There are two data sets, one a ‘standard’ and an ‘advanced’ set. The fields in each set are mostly the same. Below is a list of definitions for each of the fields:
Standard data set:
· Year: The academic year in which the unit of study was run. This is an integer between 2012 and 2017. Both semesters 1 and 2 have been combined together.
· Domestic/Intl: Whether the student is a domestic or an international student. “D” denotes a domestic student and “I” denotes an international student.
· Gender: The gender of the student. “M” denotes male students and “F” denotes female students. To preserve anonymity, students who identify as neither male nor female have been coded as female. This is the same approach that is used by the Department of Education when reporting aggregated student statistics: see the notes on ‘Gender’ at http://highereducationstatistics.education.gov.au/DataNotes.aspx
· Mode: Whether the student is full time or part time. Full time is defined as taking 18 or more credit points in the semester in which the student took the unit of study.
· Age: The age of the student at the time that they undertook the unit of study. This is reported as one of four bands:
· 18 and under
· 19-21
· 22-25
· Over 25
· Unit of Study: The “name” of the unit of study. To preserve anonymity, this is not the actual unit of study code for the unit but rather a made-up identifier such as “Unit A”, “Unit B” and so forth.
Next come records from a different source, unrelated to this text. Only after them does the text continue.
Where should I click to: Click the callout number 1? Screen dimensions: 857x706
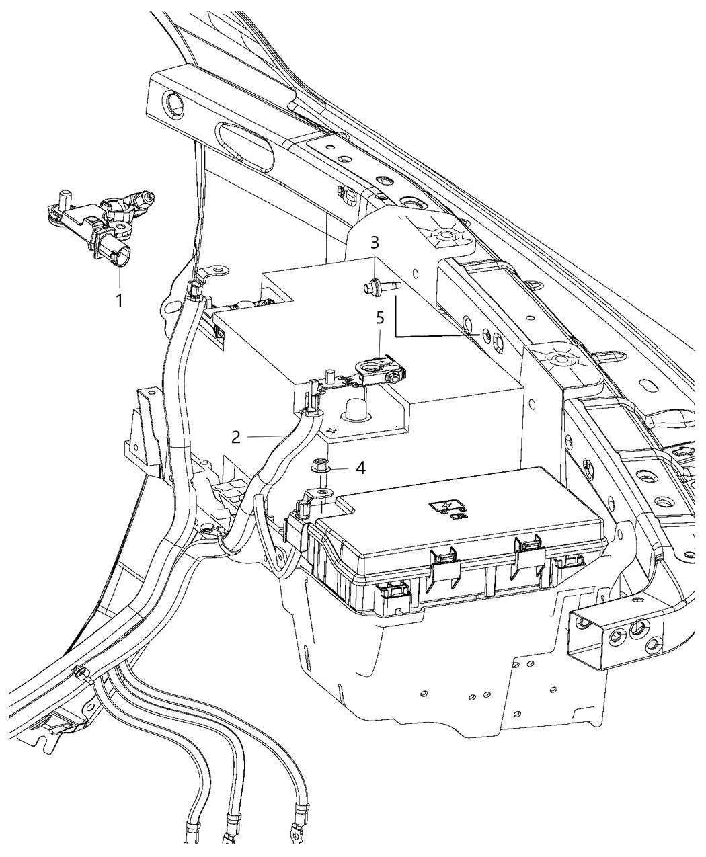(x=120, y=300)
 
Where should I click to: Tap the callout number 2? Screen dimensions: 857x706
(x=236, y=436)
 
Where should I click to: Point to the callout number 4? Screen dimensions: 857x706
(x=360, y=468)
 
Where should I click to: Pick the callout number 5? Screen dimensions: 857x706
(x=380, y=317)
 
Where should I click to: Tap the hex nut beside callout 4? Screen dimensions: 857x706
(x=320, y=465)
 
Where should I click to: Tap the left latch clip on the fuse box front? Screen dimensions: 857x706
(x=440, y=559)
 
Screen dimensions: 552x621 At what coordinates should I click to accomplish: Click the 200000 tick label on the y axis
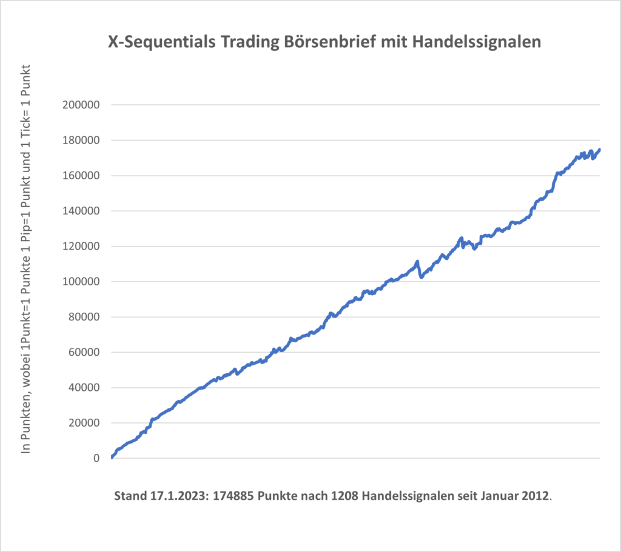[81, 105]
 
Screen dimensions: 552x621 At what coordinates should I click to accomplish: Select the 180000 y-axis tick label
[81, 140]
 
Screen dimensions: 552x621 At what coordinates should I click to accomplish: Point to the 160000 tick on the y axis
[81, 176]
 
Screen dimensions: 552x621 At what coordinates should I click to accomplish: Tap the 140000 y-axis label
[81, 211]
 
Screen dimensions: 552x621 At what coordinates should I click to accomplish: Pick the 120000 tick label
[81, 246]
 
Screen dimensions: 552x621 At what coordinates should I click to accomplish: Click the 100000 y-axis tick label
[81, 282]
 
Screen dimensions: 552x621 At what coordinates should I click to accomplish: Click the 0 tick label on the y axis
[96, 459]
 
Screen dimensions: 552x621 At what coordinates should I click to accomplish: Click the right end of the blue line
[600, 149]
You can assume that each of these identifiers relate to a junior unit of study offered by the School of Mathematics and Statistics between 2012 and 2017.
· Unit of Study Level: The level of the unit of study – either fundamental, mainstream or advanced.
· Unit of Study Grade: The final grade achieved by the student in the unit of study:
· FA: Fail (0-49)
· PS: Pass (50-64)
· CR: Credit (65-74)
· DI: Distinction (75-84)
· HD: High Distinction (85-100)
Grades other than these five descriptors (for example, discontinuations, withdrawals, absent fails and the like) have been removed from the dataset to preserve anonymity.
· Count: The number of grades with the preceding attributes.
Advanced data set:
· The advanced dataset is the same as the standard data set except the “Count” column has been replaced by a “Student Identifier” column, which is a hashed representation of the student’s ID number. In this dataset, each row denotes a unit of study grade.
· The purpose of this column is to facilitate the discovery of deeper correlations between students as the performance of a student in one unit of study given their performance in another unit of study can be determined.